Just a few days ago I wrote about the Glibc math code seeing a 4x improvement on AMD Zen by changing the used FMA implementation. Merged overnight was a new generic FMA implementation for the GNU C Library and now yielding up to a 12.9x throughput improvement on AMD Zen 3.
Adhemerval Zanella contributed this new generic FMA implementation to the GNU C Library. Zanella explained in the patch landing this new generic Fused Multiply Add (FMA) implementation:
“The current implementation relies on setting the rounding mode for different calculations (first to FE_TONEAREST and then to FE_TOWARDZERO) to obtain correctly rounded results.
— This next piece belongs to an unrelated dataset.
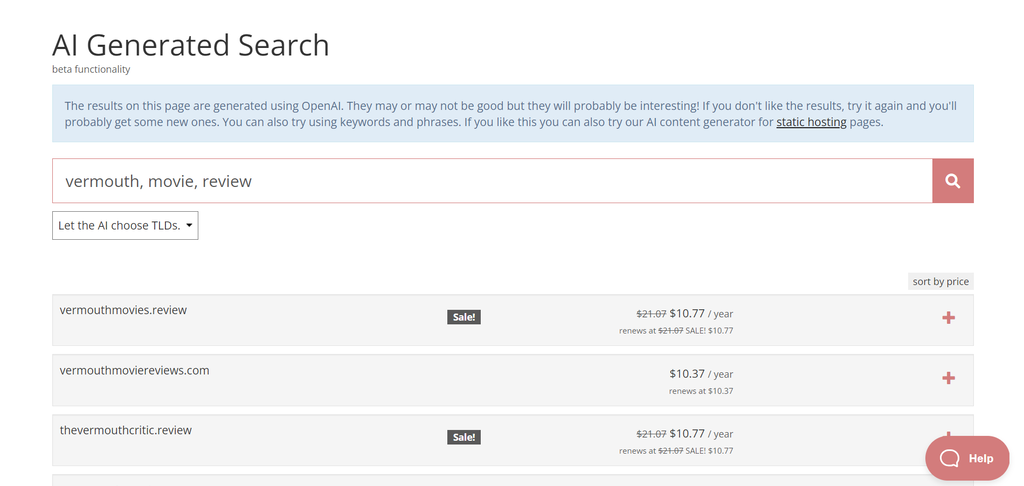This screenshot has width=1024, height=486.
Task: Click the Sale! badge on vermouthmovies.review
Action: (x=463, y=317)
For most CPUs, this adds a significant performance overhead since it requires executing a typically slow instruction (to get/set the floating-point status), it necessitates flushing the pipeline, and breaks some compiler assumptions/optimizations.
This patch introduces a new implementation originally written by Szabolcs for musl, which utilizes mostly integer arithmetic. Floating-point arithmetic is used to raise the expected exceptions, without the need for fenv.h operations.
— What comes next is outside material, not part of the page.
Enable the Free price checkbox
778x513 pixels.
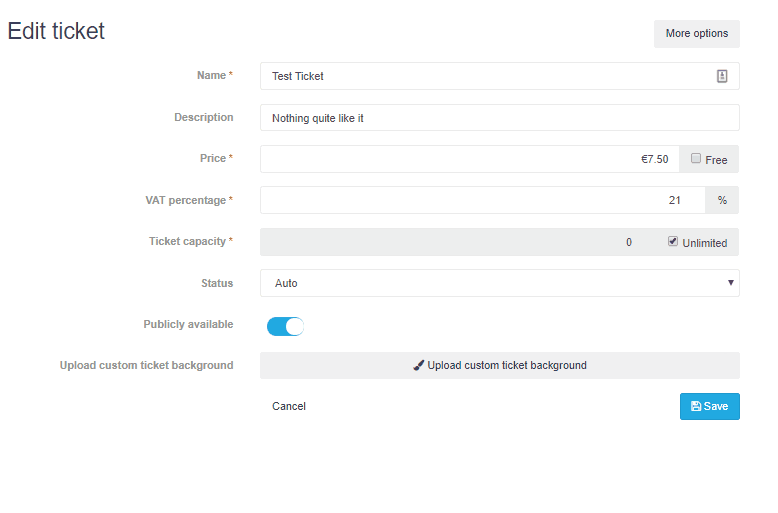pos(696,158)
I added some changes compared to the original code:
* Fixed some signaling NaN issues when the 3-argument is NaN.
* Use math_uint128.h for the 64-bit multiplication operation. It allows the compiler to use 128-bit types where available, which enables some optimizations on certain targets (for instance, MIPS64).
* Fixed an arm32 issue where the libgcc routine might not respect the rounding mode. This can also be used on other targets to optimize the conversion from int64_t to double.
* Use -fexcess-precision=standard on i686.”
This new musl libc based implementation is showing some “large improvements” with tests carried out by Adhemerval Zanella:
In another commit, Adhemerval Zanella summed up the recent math improvements made for Glibc 2.43 as:
“* Additional optimized and correctly rounded mathematical functions have been imported from the CORE-MATH project, in particular acosh, asinh, atanh, erf, erfc, lgamma, and tgamma.
* Optimized implementations for remainder, remaindef, frexpf, frexp, frexpl (binary128), and frexpl (intel96) have been added.
* The SVID handling for acosf, acoshf, asinhf, atan2f, atanhf, coshf, lgammaf/lgammaf_r, log10f, sinhf, sqrtf, tgammaf, y0/j0, y1/j1, and yn/jn were moved to compat symbols, allowing improvements in performance.”
Look for these improvements and more with Glibc 2.43 due for release in February.